Certificazione energetica degli immobili

Certificazione Energetica degli Edifici, cosa è cambiato dal 1º ottobre 2015?

Certificazione energetica degli immobili

Il 1° ottobre 2015 sono entrate in vigore nuove disposizioni di legge relative alla certificazione energetica degli edifici che riguardano:

  • adeguamento delle linee guida nazionali alle nuove metodologie di calcolo europee;
  • nascita di un attestato di prestazione energica unico (APE);

Nella Comunità Europea il 40% dei consumi finali di energia avviene nel settore residenziale è quindi fondamentale porre una maggiore attenzione a questi consumi

L’obiettivo di queste disposizioni di legge sono quindi rendere più facile ed immediato il confronto tra le prestazioni energetiche dei vari immobili per spingere il mercato verso un nuovo orientamento che consideri come imprescindibile il concetto di qualità definito da bassi consumi energetici.

Scopriamo insieme in dettaglio questi cambiamenti che coinvolgono le nostre abitazioni molto da vicino.

Certificazione energetica cosa cambia

Rispetto alla precedente normativa, i principali cambiamenti introdotti dalle nuove disposizioni di legge riguardano i seguenti temi:

Le classi energetiche diventano 10 e non più 7

La classe energetica di un immobile è calcolata sulla base dell’indice di prestazione globale non rinnovabile dell’edificio che può ora rientrare in 10 classi: A4; A3; A2; A1; B; C; D; E; F; G.

Gli edifici più efficienti rientreranno nella classe A4, quelli meno efficienti nella classe G.

Certificazione energetica immobili

Introduzione nuovi indicatori

Nella valutazione energetica di un’abitazione, oltre all’indice di prestazione globale non rinnovabile dell’edificio verranno calcolati anche:

  • prestazione energetica invernale ed estiva al netto del rendimento degli impianti presenti;
  • indici di prestazione energetica rinnovabile e non rinnovabile;

Nel documento di certificazione energetica verranno, inoltre, menzionate anche le fonti rinnovabili e non rinnovabili, utilizzate per il soddisfacimento energetico dell’abitazione.

Introduzione dell’ attestato di prestazione energica (APE)

Tale nuovo Attestato di Prestazione Energica (APE) sostituirà il vecchio Attestato di Certificazione Energetica (ACE) e deve essere utilizzato per tutte le certificazioni in tutta Italia, modo da superare le varie frammentazioni regionali.

L’APE deve essere redatto e rilasciato solo da soggetti abilitati e deve essere aggiornato ogni volta che si effettuano interventi che modificano l’efficienza energetica dell’edificio.

In assenza d’interventi l’APE ha durata di 10 anni.

Questo modello prevede anche l’indicazione di raccomandazione per migliorare l’efficienza energetica dell’immobile, i suoi dati identificativi e una sua fotografia.

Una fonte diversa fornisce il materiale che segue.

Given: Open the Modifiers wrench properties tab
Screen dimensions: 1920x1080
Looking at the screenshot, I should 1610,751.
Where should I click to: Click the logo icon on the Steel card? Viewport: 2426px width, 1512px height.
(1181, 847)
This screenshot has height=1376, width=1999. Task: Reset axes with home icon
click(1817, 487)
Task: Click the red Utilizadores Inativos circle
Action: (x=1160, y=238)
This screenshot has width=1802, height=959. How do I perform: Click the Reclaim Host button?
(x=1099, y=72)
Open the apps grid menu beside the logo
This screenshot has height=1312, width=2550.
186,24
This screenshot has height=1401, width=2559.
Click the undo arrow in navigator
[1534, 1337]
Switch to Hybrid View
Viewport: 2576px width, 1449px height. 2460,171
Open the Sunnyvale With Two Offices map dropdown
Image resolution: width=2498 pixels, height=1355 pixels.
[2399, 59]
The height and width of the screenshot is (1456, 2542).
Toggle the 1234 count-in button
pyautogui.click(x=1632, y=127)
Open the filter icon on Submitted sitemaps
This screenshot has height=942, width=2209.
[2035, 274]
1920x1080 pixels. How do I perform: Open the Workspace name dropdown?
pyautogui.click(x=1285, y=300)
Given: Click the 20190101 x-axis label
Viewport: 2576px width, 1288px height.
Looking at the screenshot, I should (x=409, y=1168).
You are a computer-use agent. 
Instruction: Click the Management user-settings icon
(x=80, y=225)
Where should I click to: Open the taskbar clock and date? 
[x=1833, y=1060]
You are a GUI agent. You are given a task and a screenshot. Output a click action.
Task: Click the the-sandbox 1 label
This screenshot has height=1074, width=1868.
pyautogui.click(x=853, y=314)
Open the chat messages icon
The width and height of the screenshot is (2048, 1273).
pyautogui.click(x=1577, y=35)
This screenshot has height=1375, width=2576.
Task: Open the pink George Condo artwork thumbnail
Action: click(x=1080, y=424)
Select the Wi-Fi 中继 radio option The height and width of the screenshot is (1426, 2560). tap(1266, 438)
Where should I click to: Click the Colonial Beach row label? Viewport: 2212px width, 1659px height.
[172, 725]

Inserimento obbligatorio dati certificazione energetica negli annunci di vendita immobiliare.

In ogni annuncio di vendita immobiliare dovrà essere indicata in maniera chiara e univoca la classe energetica a cui appartiene l’immobile, in modo da sensibilizzare prima e orientare poi il mercato verso scelte che privilegino immobili dal basso consumo energetico.

Certificazione energetica edifici

Definizione di criteri di controllo della qualità del servizio di certificazione energetica.

Negli ultimi anni, purtroppo, singoli professionisti o privati si sono improvvisati “certificatori energetici”, senza averne le competenze e vista la sempre maggiore importanza che la certificazione energetica ricopre sia a livello ambientale che economico (l’inserimento di un immobile in una classe o nell’altra può far variare il suo valore di migliaia di euro) è necessario regolamentare anche questo ambito.

Le certificazioni energetiche potranno cosi essere rilasciate solo da professionisti competenti e riconosciuti.